## Exercise requirements
Reproduce the following entries verbatim, each one complete.

Entries shown START

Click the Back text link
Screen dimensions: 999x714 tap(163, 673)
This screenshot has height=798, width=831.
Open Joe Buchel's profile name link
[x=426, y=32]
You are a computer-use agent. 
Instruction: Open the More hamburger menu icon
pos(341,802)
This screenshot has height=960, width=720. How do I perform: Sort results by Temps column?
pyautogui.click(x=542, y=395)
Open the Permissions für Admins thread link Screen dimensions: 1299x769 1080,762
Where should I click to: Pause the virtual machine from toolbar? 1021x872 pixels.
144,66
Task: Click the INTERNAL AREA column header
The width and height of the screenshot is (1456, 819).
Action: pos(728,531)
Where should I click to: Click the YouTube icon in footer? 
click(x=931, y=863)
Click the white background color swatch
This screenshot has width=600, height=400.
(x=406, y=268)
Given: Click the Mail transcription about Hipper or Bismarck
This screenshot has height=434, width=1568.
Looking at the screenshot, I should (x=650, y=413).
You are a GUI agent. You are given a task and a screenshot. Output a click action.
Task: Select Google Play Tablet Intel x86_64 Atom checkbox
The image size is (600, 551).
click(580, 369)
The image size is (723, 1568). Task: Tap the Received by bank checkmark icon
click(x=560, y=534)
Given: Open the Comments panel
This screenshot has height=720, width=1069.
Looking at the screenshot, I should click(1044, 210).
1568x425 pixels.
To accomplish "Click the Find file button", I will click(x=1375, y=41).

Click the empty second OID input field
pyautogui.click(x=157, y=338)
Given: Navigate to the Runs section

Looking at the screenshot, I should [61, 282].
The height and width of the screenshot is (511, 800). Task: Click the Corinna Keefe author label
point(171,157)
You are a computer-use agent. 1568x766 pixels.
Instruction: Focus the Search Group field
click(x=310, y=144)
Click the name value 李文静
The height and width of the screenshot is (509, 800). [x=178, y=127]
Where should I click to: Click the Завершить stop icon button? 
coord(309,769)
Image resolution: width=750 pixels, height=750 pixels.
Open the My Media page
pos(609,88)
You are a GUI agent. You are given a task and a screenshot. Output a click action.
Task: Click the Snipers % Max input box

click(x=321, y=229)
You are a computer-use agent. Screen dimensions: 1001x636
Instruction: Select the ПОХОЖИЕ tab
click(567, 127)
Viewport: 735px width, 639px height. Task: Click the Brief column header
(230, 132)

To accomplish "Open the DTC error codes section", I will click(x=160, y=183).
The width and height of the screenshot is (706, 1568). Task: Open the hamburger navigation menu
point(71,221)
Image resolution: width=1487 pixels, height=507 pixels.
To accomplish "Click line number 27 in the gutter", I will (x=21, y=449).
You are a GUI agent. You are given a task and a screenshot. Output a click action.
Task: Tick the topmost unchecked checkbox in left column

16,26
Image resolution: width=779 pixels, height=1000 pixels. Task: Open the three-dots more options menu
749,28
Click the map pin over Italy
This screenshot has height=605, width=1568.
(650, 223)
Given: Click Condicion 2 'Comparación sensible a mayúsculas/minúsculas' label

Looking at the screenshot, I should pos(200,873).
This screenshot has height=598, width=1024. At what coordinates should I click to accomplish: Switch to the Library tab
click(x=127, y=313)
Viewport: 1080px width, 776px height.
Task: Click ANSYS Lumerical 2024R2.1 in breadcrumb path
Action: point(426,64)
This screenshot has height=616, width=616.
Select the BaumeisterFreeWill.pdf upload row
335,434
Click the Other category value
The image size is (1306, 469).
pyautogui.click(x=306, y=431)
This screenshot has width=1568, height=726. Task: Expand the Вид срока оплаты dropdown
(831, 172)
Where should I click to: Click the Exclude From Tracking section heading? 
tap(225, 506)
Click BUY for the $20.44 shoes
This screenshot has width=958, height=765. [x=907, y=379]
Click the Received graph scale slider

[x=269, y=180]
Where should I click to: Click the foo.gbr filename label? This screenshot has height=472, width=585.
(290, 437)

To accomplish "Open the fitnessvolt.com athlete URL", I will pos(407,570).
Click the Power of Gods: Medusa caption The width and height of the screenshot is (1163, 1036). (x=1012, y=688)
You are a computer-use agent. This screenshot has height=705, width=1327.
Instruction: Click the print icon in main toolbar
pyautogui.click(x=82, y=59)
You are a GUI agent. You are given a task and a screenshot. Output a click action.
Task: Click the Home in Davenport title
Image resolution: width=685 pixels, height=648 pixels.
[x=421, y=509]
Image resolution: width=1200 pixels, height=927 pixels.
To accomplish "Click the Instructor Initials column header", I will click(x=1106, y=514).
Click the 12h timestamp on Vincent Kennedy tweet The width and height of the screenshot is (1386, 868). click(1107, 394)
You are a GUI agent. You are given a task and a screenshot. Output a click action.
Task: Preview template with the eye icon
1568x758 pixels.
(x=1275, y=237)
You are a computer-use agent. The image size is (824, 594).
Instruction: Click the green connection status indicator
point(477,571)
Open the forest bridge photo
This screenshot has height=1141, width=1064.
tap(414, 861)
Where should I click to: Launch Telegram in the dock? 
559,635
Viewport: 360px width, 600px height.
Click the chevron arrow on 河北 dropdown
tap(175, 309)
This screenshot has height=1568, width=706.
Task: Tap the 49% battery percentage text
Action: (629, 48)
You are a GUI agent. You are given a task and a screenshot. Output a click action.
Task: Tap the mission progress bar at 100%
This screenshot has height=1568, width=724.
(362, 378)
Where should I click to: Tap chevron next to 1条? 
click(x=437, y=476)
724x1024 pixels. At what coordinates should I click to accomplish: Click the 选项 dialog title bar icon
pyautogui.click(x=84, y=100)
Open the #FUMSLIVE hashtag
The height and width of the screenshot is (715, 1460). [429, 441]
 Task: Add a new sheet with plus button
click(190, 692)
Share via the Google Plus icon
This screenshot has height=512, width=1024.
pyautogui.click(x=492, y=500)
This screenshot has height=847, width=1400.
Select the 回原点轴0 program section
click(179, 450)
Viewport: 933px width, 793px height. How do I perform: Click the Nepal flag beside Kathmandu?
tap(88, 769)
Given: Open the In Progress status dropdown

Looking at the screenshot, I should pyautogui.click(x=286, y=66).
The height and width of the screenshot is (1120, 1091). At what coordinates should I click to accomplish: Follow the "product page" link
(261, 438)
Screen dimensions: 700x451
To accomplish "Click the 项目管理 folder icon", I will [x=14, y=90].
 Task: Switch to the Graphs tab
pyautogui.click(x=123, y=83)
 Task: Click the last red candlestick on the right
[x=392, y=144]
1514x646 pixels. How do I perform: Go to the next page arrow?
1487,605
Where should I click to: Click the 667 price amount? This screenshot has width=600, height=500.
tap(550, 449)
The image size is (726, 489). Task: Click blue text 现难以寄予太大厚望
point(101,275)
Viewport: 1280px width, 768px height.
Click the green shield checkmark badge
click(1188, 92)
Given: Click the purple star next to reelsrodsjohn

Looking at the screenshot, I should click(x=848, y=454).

Entries shown END

## Result of this task
Click the Back text link
Screen dimensions: 999x714 tap(163, 673)
This screenshot has height=798, width=831.
Open Joe Buchel's profile name link
[x=426, y=32]
You are a computer-use agent. 
Instruction: Open the More hamburger menu icon
pos(341,802)
This screenshot has height=960, width=720. How do I perform: Sort results by Temps column?
pyautogui.click(x=542, y=395)
Open the Permissions für Admins thread link Screen dimensions: 1299x769 1080,762
Where should I click to: Pause the virtual machine from toolbar? 1021x872 pixels.
144,66
Task: Click the INTERNAL AREA column header
The width and height of the screenshot is (1456, 819).
Action: pos(728,531)
Where should I click to: Click the YouTube icon in footer? 
click(x=931, y=863)
Click the white background color swatch
This screenshot has width=600, height=400.
(x=406, y=268)
Given: Click the Mail transcription about Hipper or Bismarck
This screenshot has height=434, width=1568.
Looking at the screenshot, I should (x=650, y=413).
You are a GUI agent. You are given a task and a screenshot. Output a click action.
Task: Select Google Play Tablet Intel x86_64 Atom checkbox
The image size is (600, 551).
click(580, 369)
The image size is (723, 1568). Task: Tap the Received by bank checkmark icon
click(x=560, y=534)
Given: Open the Comments panel
This screenshot has height=720, width=1069.
Looking at the screenshot, I should click(1044, 210).
1568x425 pixels.
To accomplish "Click the Find file button", I will click(x=1375, y=41).

Click the empty second OID input field
pyautogui.click(x=157, y=338)
Given: Navigate to the Runs section

Looking at the screenshot, I should [61, 282].
The height and width of the screenshot is (511, 800). Task: Click the Corinna Keefe author label
point(171,157)
You are a computer-use agent. 1568x766 pixels.
Instruction: Focus the Search Group field
click(x=310, y=144)
Click the name value 李文静
The height and width of the screenshot is (509, 800). [x=178, y=127]
Where should I click to: Click the Завершить stop icon button? 
coord(309,769)
Image resolution: width=750 pixels, height=750 pixels.
Open the My Media page
pos(609,88)
You are a GUI agent. You are given a task and a screenshot. Output a click action.
Task: Click the Snipers % Max input box

click(x=321, y=229)
You are a computer-use agent. Screen dimensions: 1001x636
Instruction: Select the ПОХОЖИЕ tab
click(567, 127)
Viewport: 735px width, 639px height. Task: Click the Brief column header
(230, 132)

To accomplish "Open the DTC error codes section", I will click(x=160, y=183).
The width and height of the screenshot is (706, 1568). Task: Open the hamburger navigation menu
point(71,221)
Image resolution: width=1487 pixels, height=507 pixels.
To accomplish "Click line number 27 in the gutter", I will (x=21, y=449).
You are a GUI agent. You are given a task and a screenshot. Output a click action.
Task: Tick the topmost unchecked checkbox in left column

16,26
Image resolution: width=779 pixels, height=1000 pixels. Task: Open the three-dots more options menu
749,28
Click the map pin over Italy
This screenshot has height=605, width=1568.
(650, 223)
Given: Click Condicion 2 'Comparación sensible a mayúsculas/minúsculas' label

Looking at the screenshot, I should pos(200,873).
This screenshot has height=598, width=1024. At what coordinates should I click to accomplish: Switch to the Library tab
click(x=127, y=313)
Viewport: 1080px width, 776px height.
Task: Click ANSYS Lumerical 2024R2.1 in breadcrumb path
Action: point(426,64)
This screenshot has height=616, width=616.
Select the BaumeisterFreeWill.pdf upload row
335,434
Click the Other category value
The image size is (1306, 469).
pyautogui.click(x=306, y=431)
This screenshot has width=1568, height=726. Task: Expand the Вид срока оплаты dropdown
(831, 172)
Where should I click to: Click the Exclude From Tracking section heading? 
tap(225, 506)
Click BUY for the $20.44 shoes
This screenshot has width=958, height=765. [x=907, y=379]
Click the Received graph scale slider

[x=269, y=180]
Where should I click to: Click the foo.gbr filename label? This screenshot has height=472, width=585.
(290, 437)

To accomplish "Open the fitnessvolt.com athlete URL", I will pos(407,570).
Click the Power of Gods: Medusa caption The width and height of the screenshot is (1163, 1036). (x=1012, y=688)
You are a computer-use agent. This screenshot has height=705, width=1327.
Instruction: Click the print icon in main toolbar
pyautogui.click(x=82, y=59)
You are a GUI agent. You are given a task and a screenshot. Output a click action.
Task: Click the Home in Davenport title
Image resolution: width=685 pixels, height=648 pixels.
[x=421, y=509]
Image resolution: width=1200 pixels, height=927 pixels.
To accomplish "Click the Instructor Initials column header", I will click(x=1106, y=514).
Click the 12h timestamp on Vincent Kennedy tweet The width and height of the screenshot is (1386, 868). click(1107, 394)
You are a GUI agent. You are given a task and a screenshot. Output a click action.
Task: Preview template with the eye icon
1568x758 pixels.
(x=1275, y=237)
You are a computer-use agent. The image size is (824, 594).
Instruction: Click the green connection status indicator
point(477,571)
Open the forest bridge photo
This screenshot has height=1141, width=1064.
tap(414, 861)
Where should I click to: Launch Telegram in the dock? 
559,635
Viewport: 360px width, 600px height.
Click the chevron arrow on 河北 dropdown
tap(175, 309)
This screenshot has height=1568, width=706.
Task: Tap the 49% battery percentage text
Action: (629, 48)
You are a GUI agent. You are given a task and a screenshot. Output a click action.
Task: Tap the mission progress bar at 100%
This screenshot has height=1568, width=724.
(362, 378)
Where should I click to: Tap chevron next to 1条? 
click(x=437, y=476)
724x1024 pixels. At what coordinates should I click to accomplish: Click the 选项 dialog title bar icon
pyautogui.click(x=84, y=100)
Open the #FUMSLIVE hashtag
The height and width of the screenshot is (715, 1460). [429, 441]
 Task: Add a new sheet with plus button
click(190, 692)
Share via the Google Plus icon
This screenshot has height=512, width=1024.
pyautogui.click(x=492, y=500)
This screenshot has height=847, width=1400.
Select the 回原点轴0 program section
click(179, 450)
Viewport: 933px width, 793px height. How do I perform: Click the Nepal flag beside Kathmandu?
tap(88, 769)
Given: Open the In Progress status dropdown

Looking at the screenshot, I should pyautogui.click(x=286, y=66).
The height and width of the screenshot is (1120, 1091). At what coordinates should I click to accomplish: Follow the "product page" link
(261, 438)
Screen dimensions: 700x451
To accomplish "Click the 项目管理 folder icon", I will [x=14, y=90].
 Task: Switch to the Graphs tab
pyautogui.click(x=123, y=83)
 Task: Click the last red candlestick on the right
[x=392, y=144]
1514x646 pixels. How do I perform: Go to the next page arrow?
1487,605
Where should I click to: Click the 667 price amount? This screenshot has width=600, height=500.
tap(550, 449)
The image size is (726, 489). Task: Click blue text 现难以寄予太大厚望
point(101,275)
Viewport: 1280px width, 768px height.
Click the green shield checkmark badge
click(1188, 92)
Given: Click the purple star next to reelsrodsjohn

Looking at the screenshot, I should click(x=848, y=454).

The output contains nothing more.